なにかあったらおいで
人間ドックで、うちから出した医療機関向けの紹介状の返信のうち一番多いのが『経過観察』で、”1年後の健診でフォロー”とか要らんことを付け加えて返ってきます。これはつまり、「この程度のことで外来に送って来るな、そっちで診ろ!」というメッセージだと受け止めましたけれど、中に挟まれた本人(受診者)にはいい迷惑です。時々、大腸ポリープとか甲状腺腫とか脳動脈拡張所見とかにも「1年後の健診で」と云われて、毎年受診される方がいますけれど、健診は保険診療ではないので外来で検査する費用の倍以上かかります。しかも所見があるのは分かっていますから、やむをえず『要経過観察』という判定をせざるを得ず、結局、だれもこのヒトのカラダのことをフォローする気がなく、金の浪費だけさせて、無責任な譲り合いをしていることになります。

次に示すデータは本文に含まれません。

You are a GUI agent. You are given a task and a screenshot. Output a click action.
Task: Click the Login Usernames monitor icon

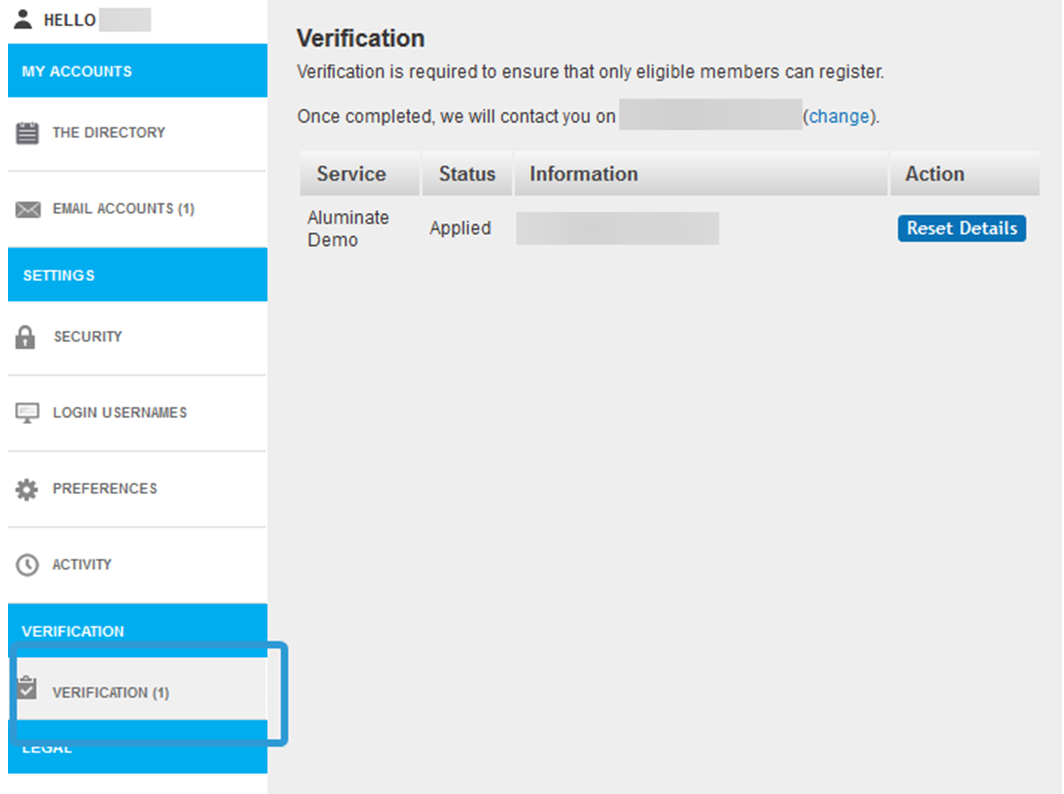point(27,413)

「なにかあったらおいで」という外来の”医療用語”もまた門前払いのための最悪最強の逃げ口上です。これは外国でも云われるのでしょうか? 英語で何というのだろう?「とりあえず様子を見ましょう。なにかあったら来てください」と云われたら、皆さんどうしますか? 「なにもなかったらそのままで良い。なにかあったらもう一度受診しに来ればいいのだな」ととりあえず自分を納得させて病院を後にするのでしょうけれど、もともと「何かあった」から受診したのです。「なにか」ってどんなもの?どの程度のことが起きたら再受診したらいいの?と不安になりませんか。これは、「もうよっぽどのことが起きない限り二度と来るなよ!」と脅されているようなものです。それでいて、ギリギリまでガマンして「もうムリ」と観念して受診したら「どうしてこんなになるまで放ったらかしていたのか」と叱られるんです。理不尽なはなしです。